OpenAI's Misfire, Scaling Law's Original Paper Reveals Bug, Trillions of Compute Power Wasted in Vain
Recent revelations by a former OpenAI researcher, Diogo Almeida, and subsequent discussion highlighted by DeepMind's Sander Dieleman suggest a critical bug in OpenAI's seminal 2020 "Scaling Laws" paper. The analysis claims the original research contained a flawed experimental setup, leading to a misinterpretation of how to optimally scale large language models (LLMs).
The core issue involves two key methodological choices in the OpenAI paper: first, training all models (small and large) on the same fixed dataset size (~130 billion tokens), which underfed larger models; and second, using a cosine learning rate decay that prematurely flattened loss curves, creating the false impression that models had reached performance saturation with more data. This combination allegedly biased the conclusion that, for a fixed compute budget, scaling model parameters was vastly more important than scaling training data—a principle that drove the creation of "over-parameterized, under-trained" models like GPT-3.
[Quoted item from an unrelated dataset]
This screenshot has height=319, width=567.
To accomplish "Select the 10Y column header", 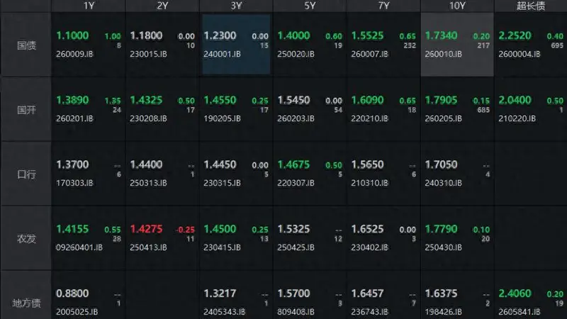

This was later corrected by DeepMind's 2022 Chinchilla paper, which advocated for a more balanced scaling of parameters and data. Further scrutiny revealed that even the Chinchilla analysis itself had an optimization bug. The critique extends beyond the bug, questioning whether current scaling laws are inherently biased, as they are primarily derived from English data, a morphologically poor language that may be inefficient to learn compared to others like French.
The implication is that the AI industry may have wasted significant computational resources and years of effort following an erroneous scaling principle, potentially delaying more efficient model development.